Google and TP-Link didn’t hold back with the internals of this beast either. The OnHub is packing some pretty powerful hardware for a WiFi router, such as a dual core 1.4GHz Qualcomm Atheros IPQ8064 chipset with 1GB RAM and 4GB of built-in storage. It is also equipped with congestion sensing technology which allows it to detect interference from other networks and adjust the antenna power and WiFi channels accordingly and well as beamforming technology which boosts in signal in the direction of the devices connected to your network.
The device is managed from an app called “Google On” for Android and iOS which in addition to setting up the device, also helps troubleshoot network issues, monitor internet usage and prioritise traffic to specific devices. More functionality is expected through regular automatic updates to the app and the device itself which should constantly improve performance as well as adding new functionality, much like the regular OTA updates to a Nexus device or the continual updates to Chrome OS.

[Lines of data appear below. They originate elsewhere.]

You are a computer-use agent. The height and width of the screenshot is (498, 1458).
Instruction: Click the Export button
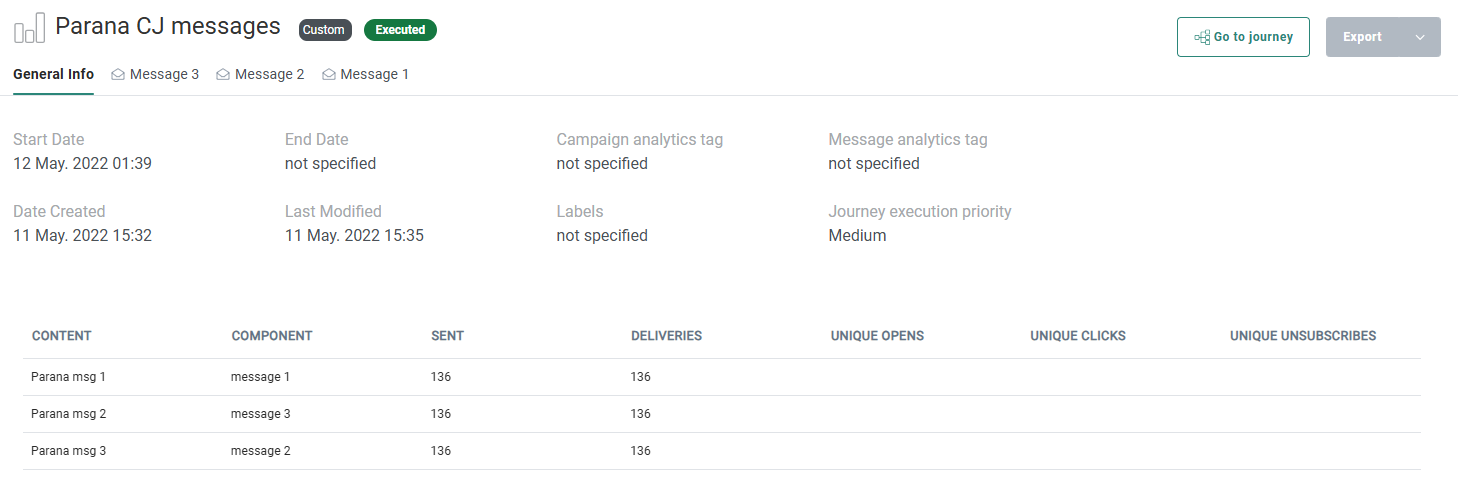(x=1362, y=37)
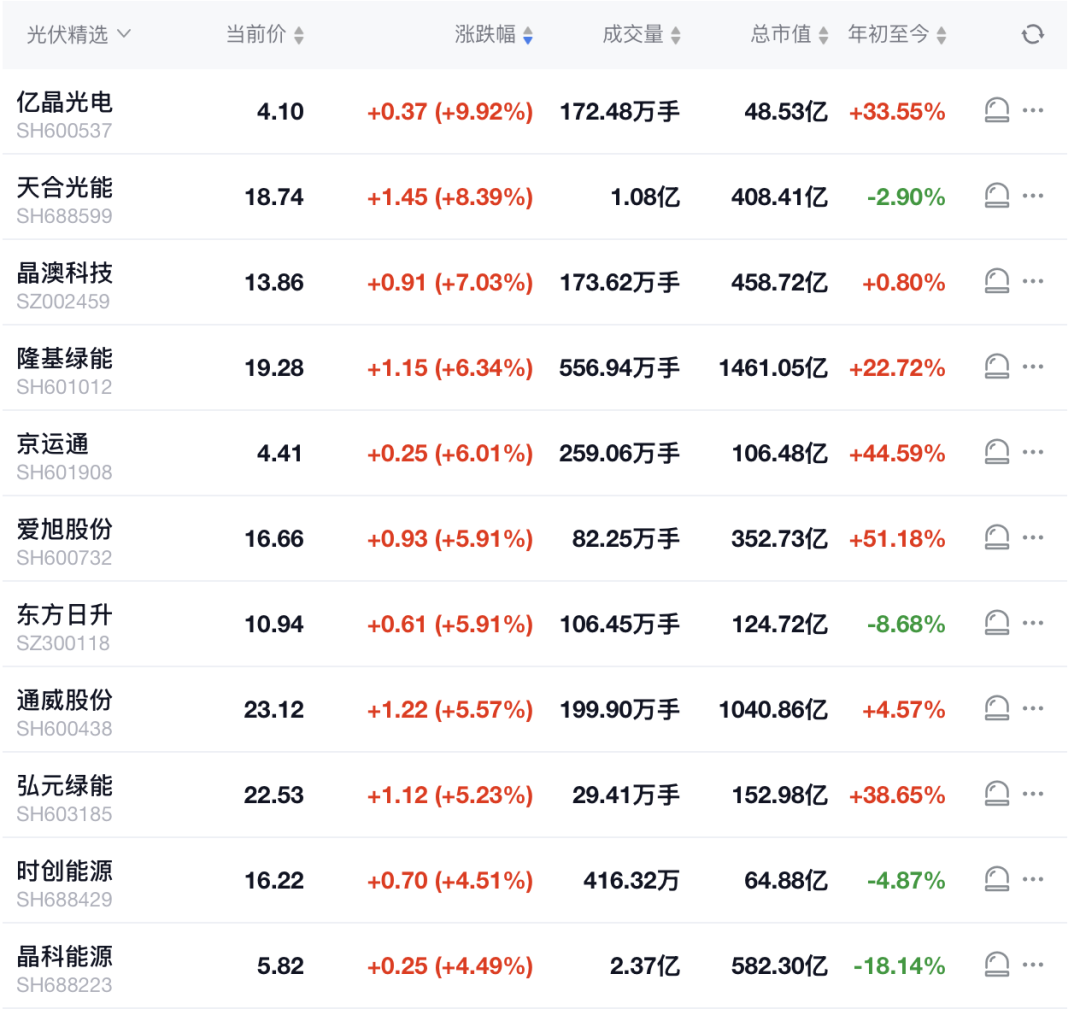Viewport: 1080px width, 1015px height.
Task: Open more options for 晶澳科技
Action: tap(1033, 281)
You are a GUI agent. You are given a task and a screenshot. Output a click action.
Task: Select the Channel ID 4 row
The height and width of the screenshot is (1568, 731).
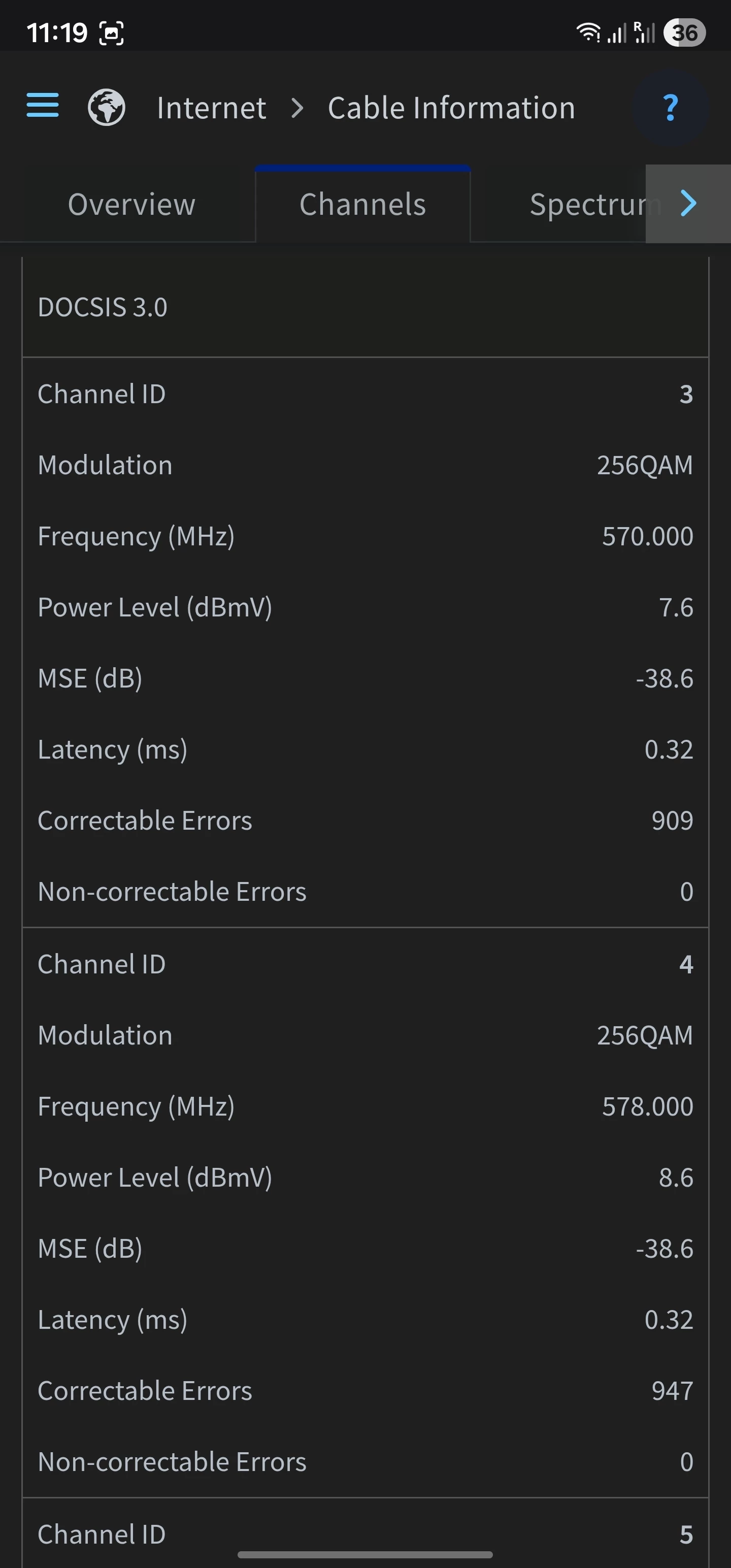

OnHub is up for pre-order for $199.99 in the US and Canada in black or blue through the Google Store and TP-Link Store as well as Amazon, Frys, Newegg and Walmart where only the blue version is available. Google state that it will ship “in the coming weeks” with Amazon suggesting they could ship from the 31st of August.
Currently there has been no news regarding the sale of OnHub outside of North America but there doesn’t appear to be anything in the hardware specifications which would preclude it from being released internationally so it may well happen eventually. If you’re really keen to try one then an imported OnHub should work just fine.
It doesn’t look like this will be the only OnHub device though so you may wish to hold off for a little bit. A report from Wired says another OnHub device from Asus is in the works as well. We’ll be keeping an eye out for more news on this and we will provide an update as and when we hear any more.